Note the asymmetry in bank sizes:
- **North bank**: 336 stations (85%)
- **South bank**: 61 stations (15%)

This reflects London's historical development pattern; the transit network is much denser north of the Thames. This asymmetry will affect interpretation of cross-river metrics.

In [12]:
data.edge_crossing['is_thames_crossing'].isna().sum()

np.int64(0)

In [13]:
# Canonical Thames-crossing edge keys (ONLY true crossings)
# NOTE: this must filter on is_thames_crossing; otherwise everything is treated as a crossing.
edge_cross = data.edge_crossing.copy()
edge_cross["u"] = edge_cross["u"].astype(str)
edge_cross["v"] = edge_cross["v"].astype(str)
edge_cross["is_thames_crossing"] = edge_cross["is_thames_crossing"].fillna(False).astype(bool)

crossing_edges = {
    tuple(sorted([u, v]))
    for u, v, is_x in zip(
        edge_cross["u"].tolist(),
        edge_cross["v"].tolist(),
        edge_cross["is_thames_crossing"].tolist(),
    )
    if is_x
}
print("n_crossing_edges:", len(crossing_edges))


n_crossing_edges: 15


**15 Thames-crossing edges** have been identified; these are the only edges in the network that connect a north-bank station to a south-bank station. They include:

- **Tube crossings**: Northern (Bank–London Bridge), Jubilee (Westminster–Waterloo), Victoria (Pimlico–Vauxhall), etc.
- **DLR crossings**: Cutty Sark–Island Gardens, King George V–Woolwich Arsenal
- **Elizabeth line**: Custom House–Woolwich
- **Overground**: Rotherhithe–Wapping, Clapham Junction–Imperial Wharf

### **CRP**

**Definition**: For each station $v$, the **Cross-River Penalty (CRP)** measures how much harder it is to reach the opposite bank compared to the same bank:

$$\text{CRP}(v) = \mathbb{E}[d(v, t) \mid t \in \text{opposite bank}] - \mathbb{E}[d(v, t) \mid t \in \text{same bank}]$$

Where $d(v, t)$ is the shortest-path distance (in hops) from station $v$ to station $t$.


| CRP Value | Meaning |
|-----------|---------|
| CRP ≈ 0 | Equally easy to reach both banks (good cross-river access) |
| CRP > 0 | Harder to reach opposite bank (typical for most stations) |
| CRP < 0 | Easier to reach opposite bank than same bank (rare; near crossings on smaller bank) |

CRP quantifies the **station-level cost** of the Thames barrier. A station with high CRP is relatively disadvantaged for cross-river travel. This is relevant for understanding which areas face accessibility penalties.

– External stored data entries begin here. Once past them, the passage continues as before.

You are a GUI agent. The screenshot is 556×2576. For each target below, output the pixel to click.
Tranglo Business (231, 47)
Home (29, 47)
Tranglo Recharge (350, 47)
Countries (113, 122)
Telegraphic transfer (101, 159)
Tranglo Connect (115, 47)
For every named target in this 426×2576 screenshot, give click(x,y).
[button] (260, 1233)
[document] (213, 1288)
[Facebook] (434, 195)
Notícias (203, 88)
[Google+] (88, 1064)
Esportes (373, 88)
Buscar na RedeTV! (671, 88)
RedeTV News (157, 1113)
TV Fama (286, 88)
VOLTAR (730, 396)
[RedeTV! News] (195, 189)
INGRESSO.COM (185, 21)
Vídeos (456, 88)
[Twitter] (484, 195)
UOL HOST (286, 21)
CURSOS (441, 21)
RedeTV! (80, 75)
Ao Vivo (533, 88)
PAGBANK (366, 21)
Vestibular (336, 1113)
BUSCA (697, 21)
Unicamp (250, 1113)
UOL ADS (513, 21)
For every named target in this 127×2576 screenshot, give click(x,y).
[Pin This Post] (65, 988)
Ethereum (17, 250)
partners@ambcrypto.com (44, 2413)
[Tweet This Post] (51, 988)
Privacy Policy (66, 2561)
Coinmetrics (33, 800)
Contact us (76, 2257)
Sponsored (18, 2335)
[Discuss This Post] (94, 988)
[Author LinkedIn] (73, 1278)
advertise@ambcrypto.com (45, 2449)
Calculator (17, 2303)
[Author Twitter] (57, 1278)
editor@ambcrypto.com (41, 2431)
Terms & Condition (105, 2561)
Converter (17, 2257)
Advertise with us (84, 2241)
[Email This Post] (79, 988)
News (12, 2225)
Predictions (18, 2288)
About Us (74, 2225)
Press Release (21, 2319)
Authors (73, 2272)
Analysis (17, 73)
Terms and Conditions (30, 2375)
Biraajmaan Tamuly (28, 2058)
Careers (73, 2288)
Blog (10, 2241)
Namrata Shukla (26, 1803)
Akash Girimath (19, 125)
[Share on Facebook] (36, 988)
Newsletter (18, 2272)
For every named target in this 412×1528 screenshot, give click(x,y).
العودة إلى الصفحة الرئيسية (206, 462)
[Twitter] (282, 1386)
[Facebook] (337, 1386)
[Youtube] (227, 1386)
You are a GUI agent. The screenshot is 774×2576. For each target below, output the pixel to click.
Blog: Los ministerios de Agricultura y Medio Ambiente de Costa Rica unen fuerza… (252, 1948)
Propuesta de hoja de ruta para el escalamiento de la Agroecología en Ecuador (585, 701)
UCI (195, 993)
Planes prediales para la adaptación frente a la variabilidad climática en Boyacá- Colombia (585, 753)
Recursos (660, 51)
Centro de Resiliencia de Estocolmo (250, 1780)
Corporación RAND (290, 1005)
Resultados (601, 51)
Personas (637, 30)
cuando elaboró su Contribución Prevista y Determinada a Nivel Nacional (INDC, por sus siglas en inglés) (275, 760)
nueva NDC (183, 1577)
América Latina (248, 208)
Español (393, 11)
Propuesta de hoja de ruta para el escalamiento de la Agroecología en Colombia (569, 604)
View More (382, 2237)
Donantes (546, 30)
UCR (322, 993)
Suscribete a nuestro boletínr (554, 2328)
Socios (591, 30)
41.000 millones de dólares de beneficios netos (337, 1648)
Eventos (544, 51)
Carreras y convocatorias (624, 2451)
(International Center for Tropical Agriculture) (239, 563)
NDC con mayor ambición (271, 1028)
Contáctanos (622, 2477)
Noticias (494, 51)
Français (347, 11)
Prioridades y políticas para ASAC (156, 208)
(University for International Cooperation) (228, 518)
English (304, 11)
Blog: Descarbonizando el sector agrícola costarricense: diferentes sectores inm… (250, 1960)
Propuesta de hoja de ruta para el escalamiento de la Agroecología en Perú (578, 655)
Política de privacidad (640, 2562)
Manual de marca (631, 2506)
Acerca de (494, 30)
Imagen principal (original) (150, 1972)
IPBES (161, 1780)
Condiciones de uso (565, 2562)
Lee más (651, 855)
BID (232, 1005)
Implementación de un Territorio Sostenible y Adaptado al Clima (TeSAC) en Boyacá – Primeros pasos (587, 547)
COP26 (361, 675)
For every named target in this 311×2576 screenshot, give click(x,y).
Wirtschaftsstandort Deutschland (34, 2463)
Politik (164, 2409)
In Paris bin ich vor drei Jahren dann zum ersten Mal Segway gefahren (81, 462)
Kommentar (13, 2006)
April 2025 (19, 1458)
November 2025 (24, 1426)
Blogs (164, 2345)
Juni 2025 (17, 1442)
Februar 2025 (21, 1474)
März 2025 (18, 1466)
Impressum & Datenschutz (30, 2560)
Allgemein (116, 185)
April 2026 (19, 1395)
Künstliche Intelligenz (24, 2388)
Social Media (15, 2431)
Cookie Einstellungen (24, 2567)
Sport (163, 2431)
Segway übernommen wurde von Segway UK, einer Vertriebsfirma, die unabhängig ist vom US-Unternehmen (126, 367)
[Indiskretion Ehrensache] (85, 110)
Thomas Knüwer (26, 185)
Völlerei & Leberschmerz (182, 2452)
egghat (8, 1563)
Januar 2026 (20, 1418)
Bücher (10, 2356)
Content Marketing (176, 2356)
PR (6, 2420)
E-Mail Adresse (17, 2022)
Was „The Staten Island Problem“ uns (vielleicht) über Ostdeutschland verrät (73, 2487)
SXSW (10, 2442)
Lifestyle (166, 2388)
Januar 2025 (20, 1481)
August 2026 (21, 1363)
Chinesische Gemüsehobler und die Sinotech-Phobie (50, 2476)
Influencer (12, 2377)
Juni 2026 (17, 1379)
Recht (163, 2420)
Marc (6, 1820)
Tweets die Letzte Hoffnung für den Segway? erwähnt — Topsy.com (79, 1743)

We also compute **k-hop reachability**: the fraction of same-bank vs opposite-bank stations reachable within $k$ hops (we use $k=8$ and $k=10$). This provides an alternative accessibility measure less sensitive to distant stations.

In [14]:
dists = all_pairs_shortest_path_lengths_unweighted(data.graph)

In [15]:
k_values = (8, 10)
nodes = sorted([n for n in dists.keys() if n in node_to_bank], key=str)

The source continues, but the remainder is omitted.